Tear streak down her cheeks and the weight of her despair lifts a little in her curiousity.
“I thought, I thought everything I felt was so obvious to everyone – you included.” He shakes his head. “I thought I knew everything that happened and why and I thought I didn’t have to say it or that you didn’t want to hear it because it wasn’t like that for you. Doesn’t matter.”
“Bellamy Blake, are you about to tell me you love me in the middle of a personal crisis.”
“Clarke Griffin, yes.” He laughs and settles back on his heels with a smirk. “I love you Clarke, the part of you that fights to save everyone, the part that does bad things to accomplish miracles.”
“You’re an idiot.”
“Okay.”
“I’m not saying it back.” She grunts. “I just shot you about – well however long ago it was.”
“I know, about six months now.” He stands and settles next to her on the bench.
“And I’m not going to go and live with you and your delinquent friends and family.”
“Suit yourself.” Bellamy slides an arm around her shoulders.
“Idiot.” She rests her head on his shoulder. “I’ll consider your words – not the really stupid ones – and let you know.”
“Okay.”
Her head tilts to look up at him. “Think you and your kru can find out why we’re still living in tin cans in space?”
Bellamy looks down and the ticking countdown in his head stops. There’s this crease down the middle of her forehead that he remembers well. “We do possess numerous skills and lack any respect for authority – so yeah, we can do that.”
“Good.”
When she looks up into his eyes that look is there. That glow in her eyes when they first got off the drop ship, a small spark of the fire inside her when she stood toe to toe with him to fight for whatever she thought was right. There were still cracks as well but Bellamy knew this, knew her.
“Fuck, princess…”
“Like you really wanted to live under the thumb of scientists who think torturing their research subjects is how you science.” Clarke stands and stares down through the stars at the beautiful green and blue planet below.

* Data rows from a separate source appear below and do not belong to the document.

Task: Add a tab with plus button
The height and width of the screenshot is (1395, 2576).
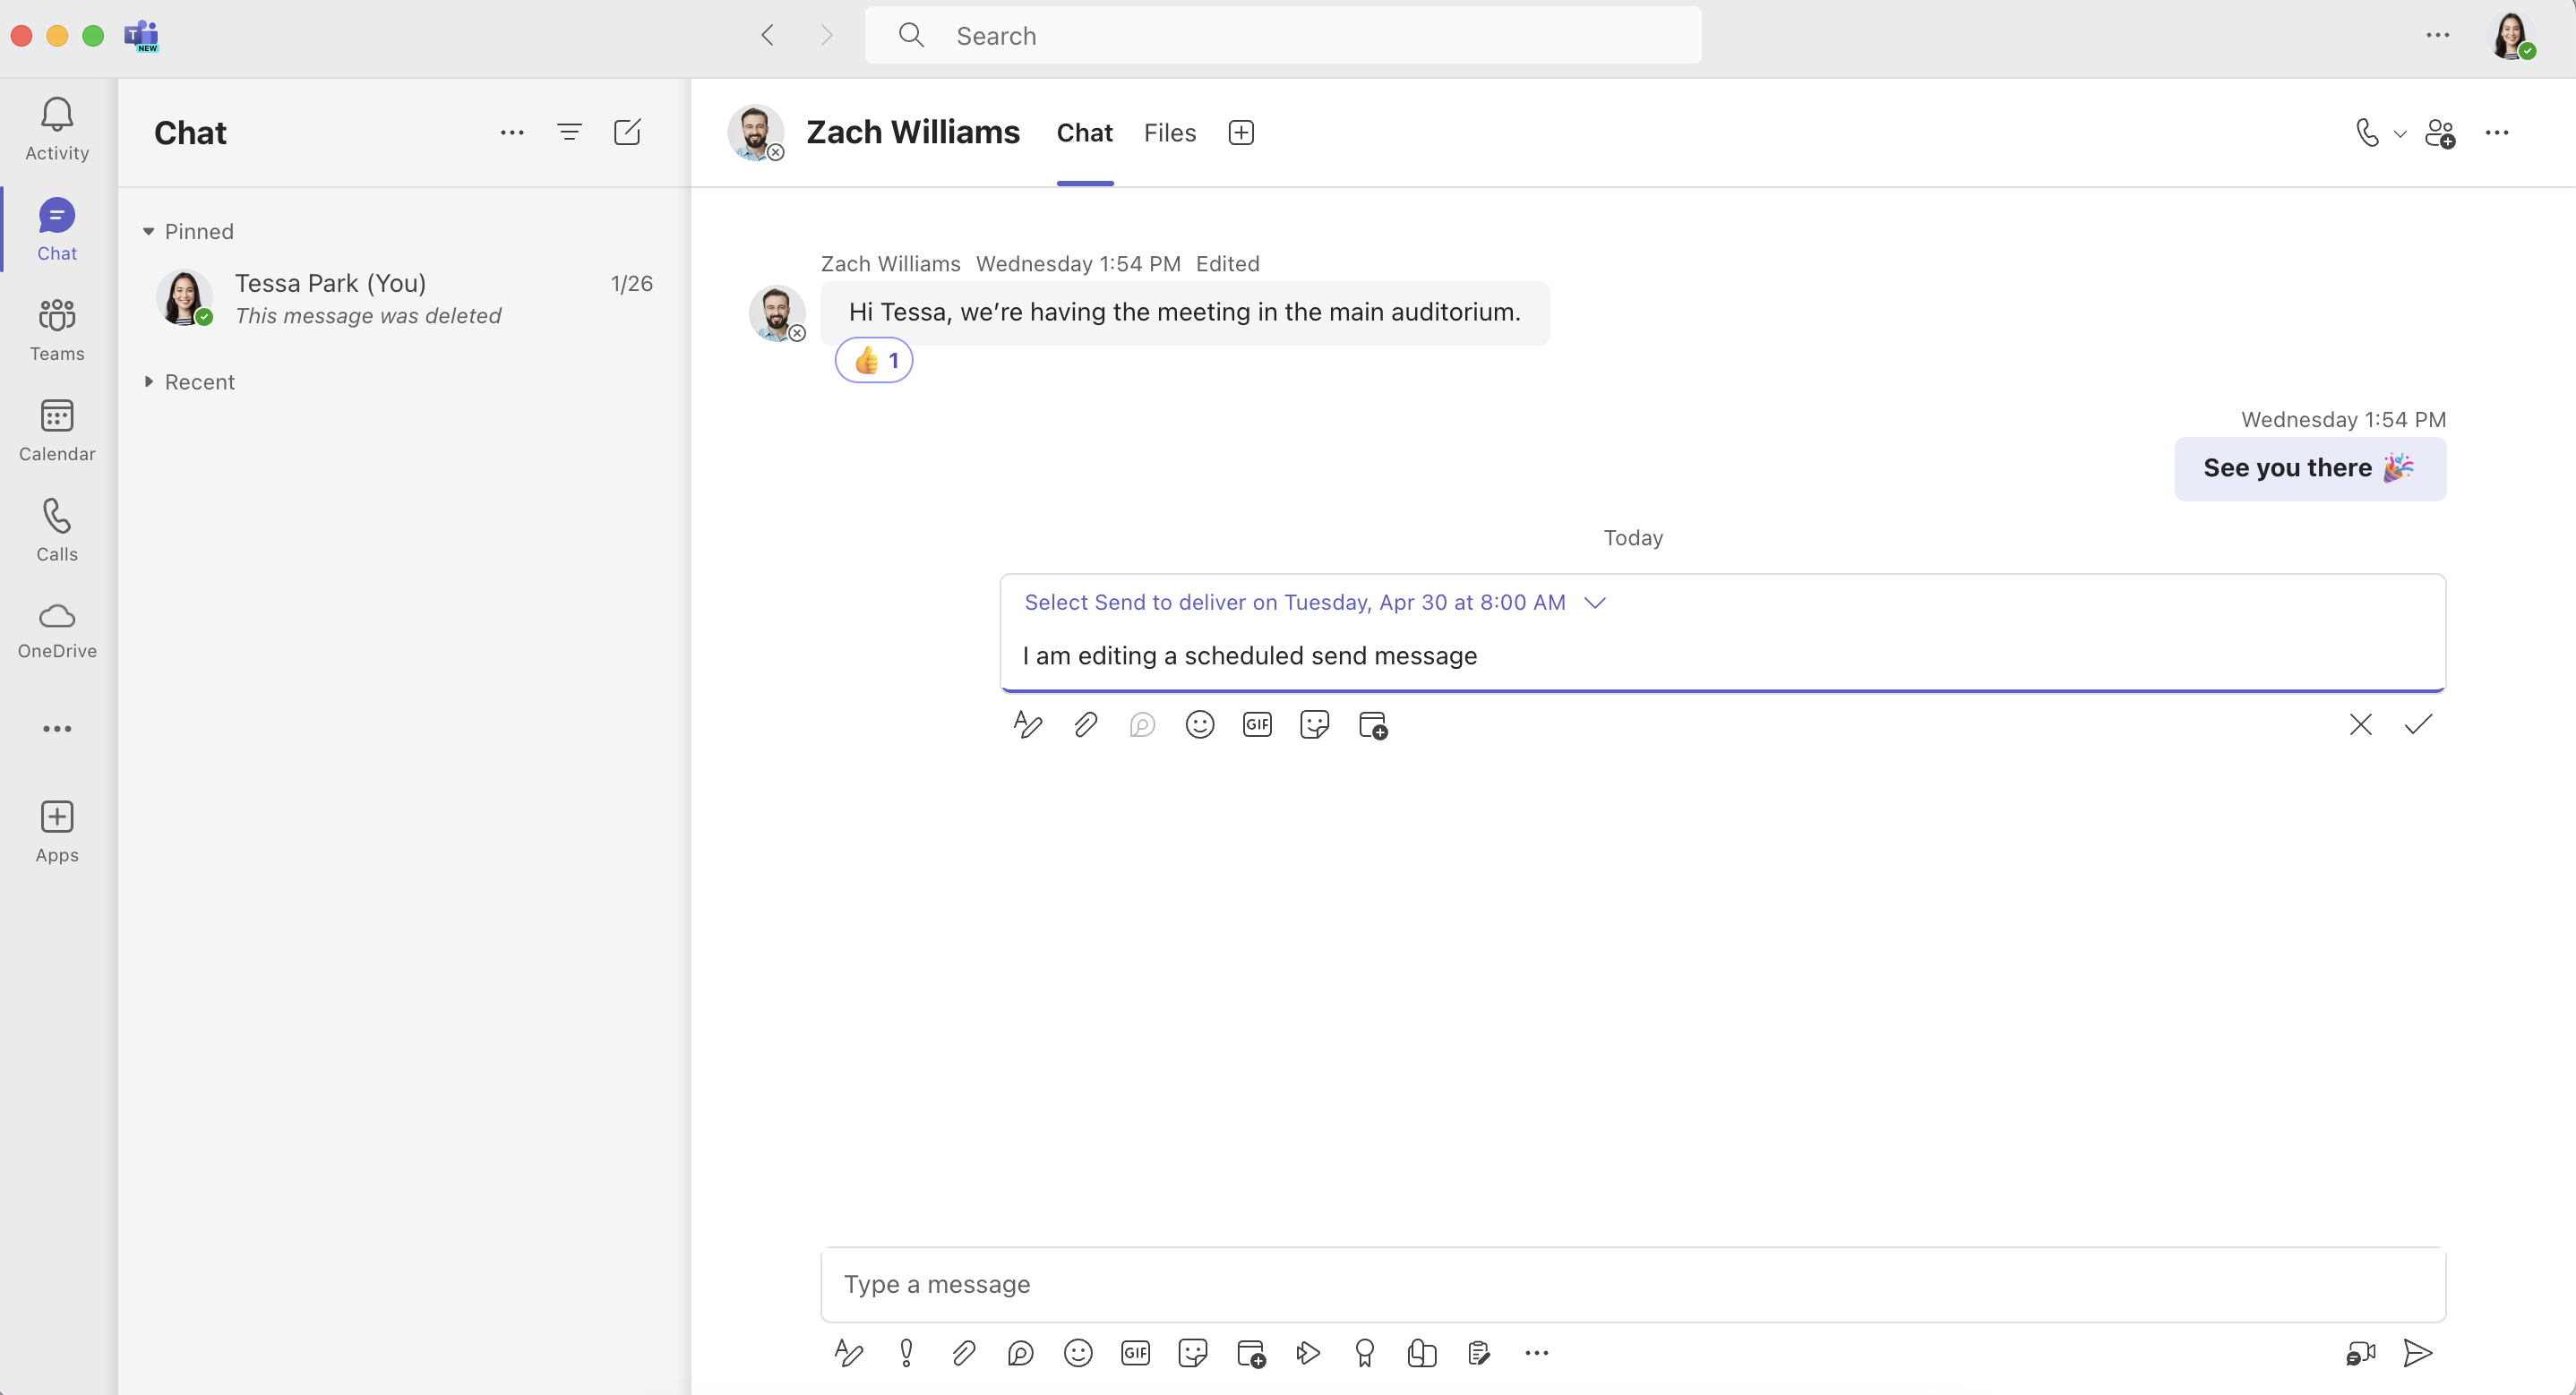Action: tap(1241, 133)
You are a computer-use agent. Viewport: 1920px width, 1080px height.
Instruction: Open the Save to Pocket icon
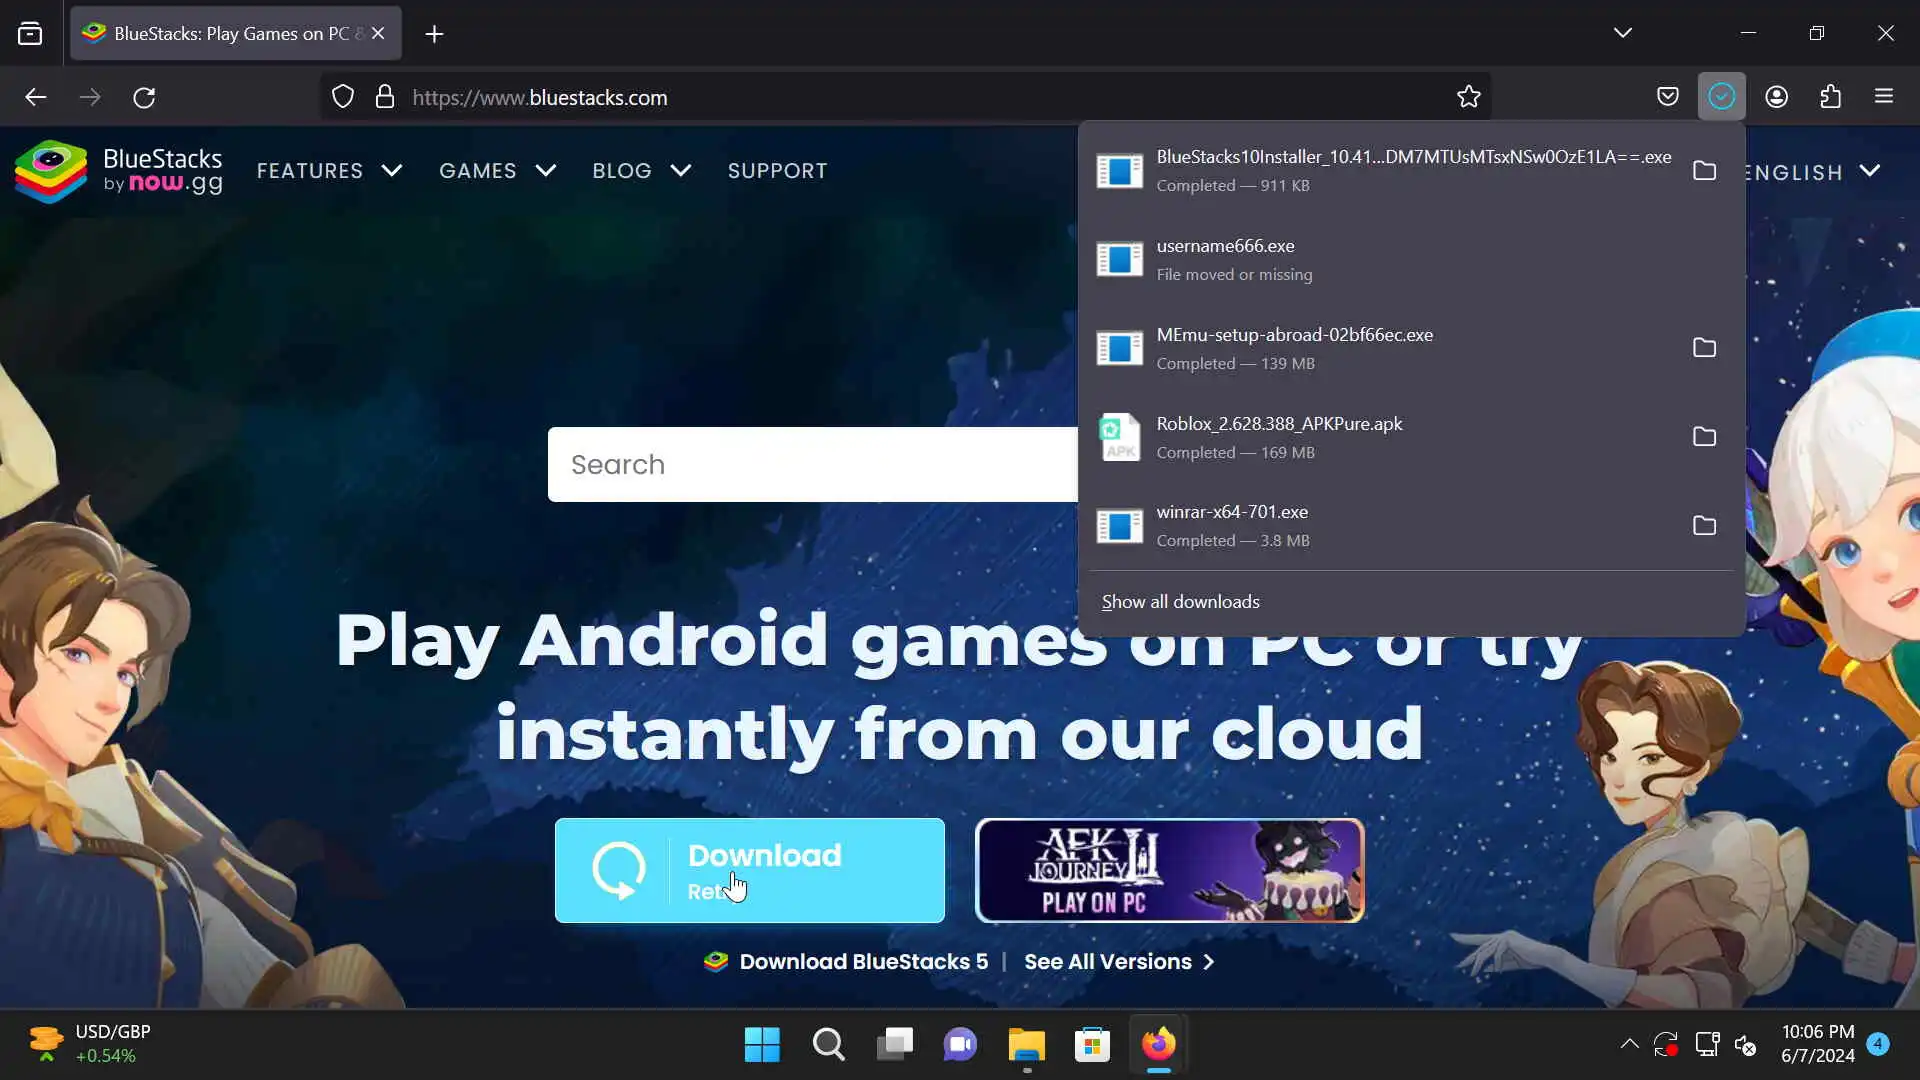pyautogui.click(x=1667, y=97)
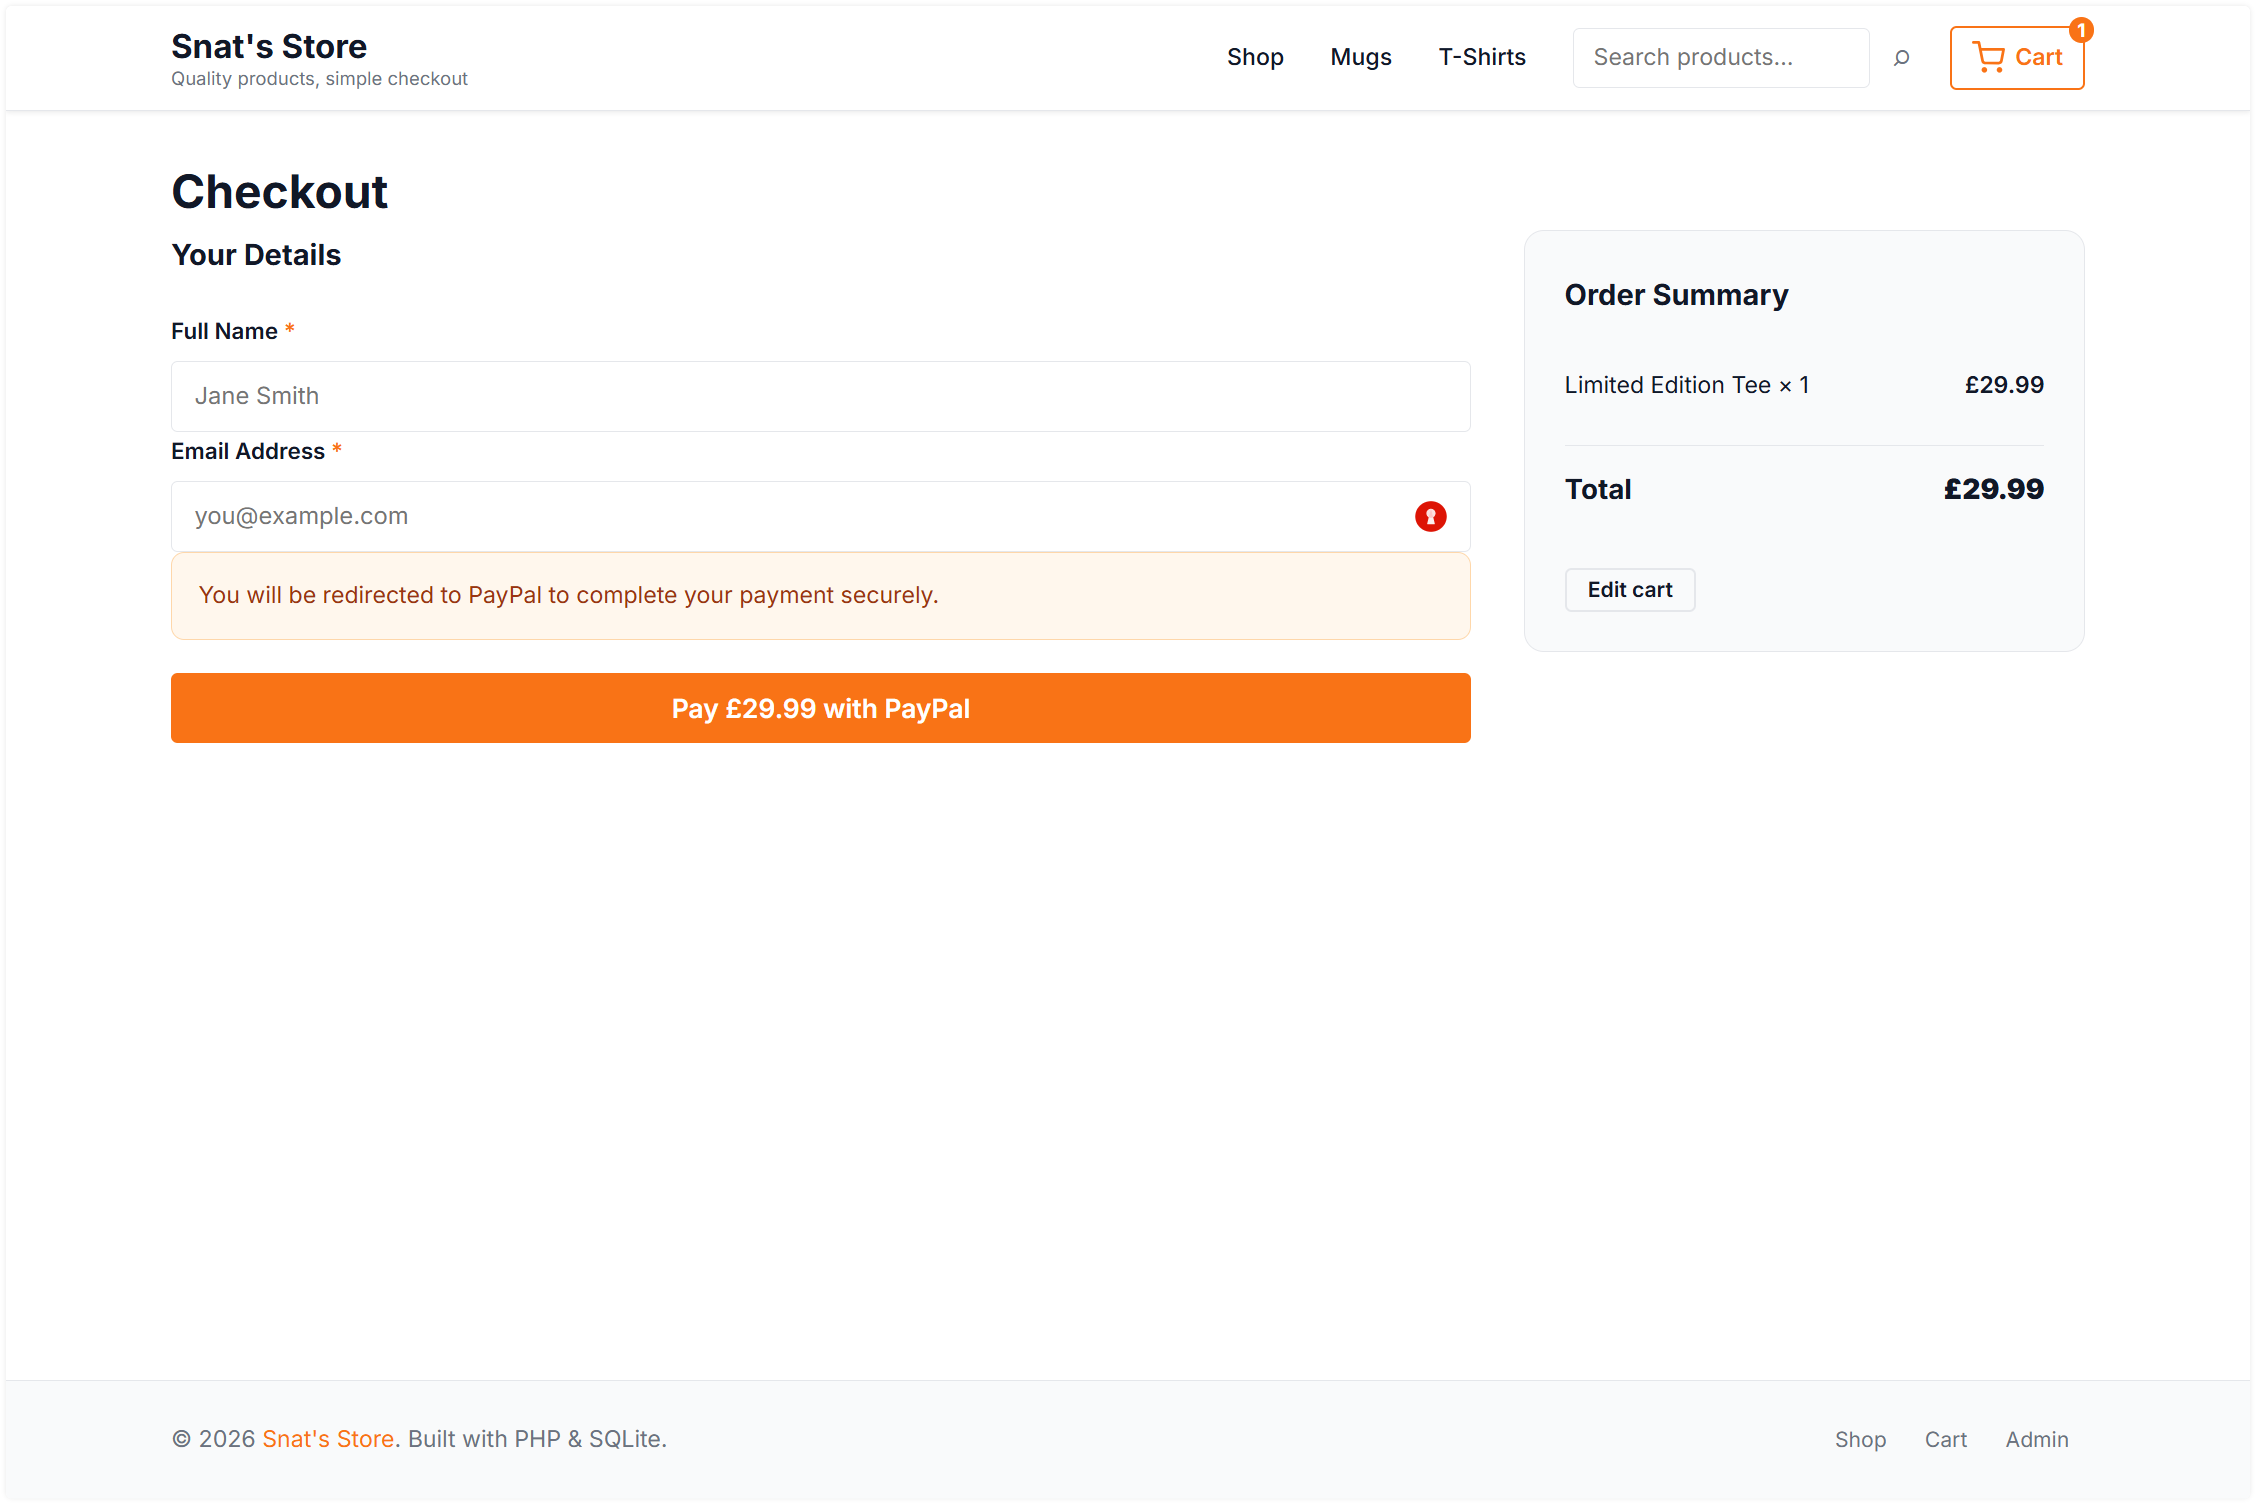This screenshot has height=1504, width=2256.
Task: Open Cart from the footer links
Action: tap(1946, 1439)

Fighting a grin, he gets to his feet beside her – facing away from the new windmill she wanted to tilt at –“This isn’t going to fix you.”
She snorts. “There’s no “fixing”. But it’s a hell of a reason to keep moving” – she leans into his side – “it’s enough hope. So. I’ll keep breathing till I find the next bit to grab on.”
“I’ll take it.” He nudges her back and heads down the hall away from Clarke, stopping at the corner. “You coming?”
One slow breath and she walks his way with one quirked brow. “Together.”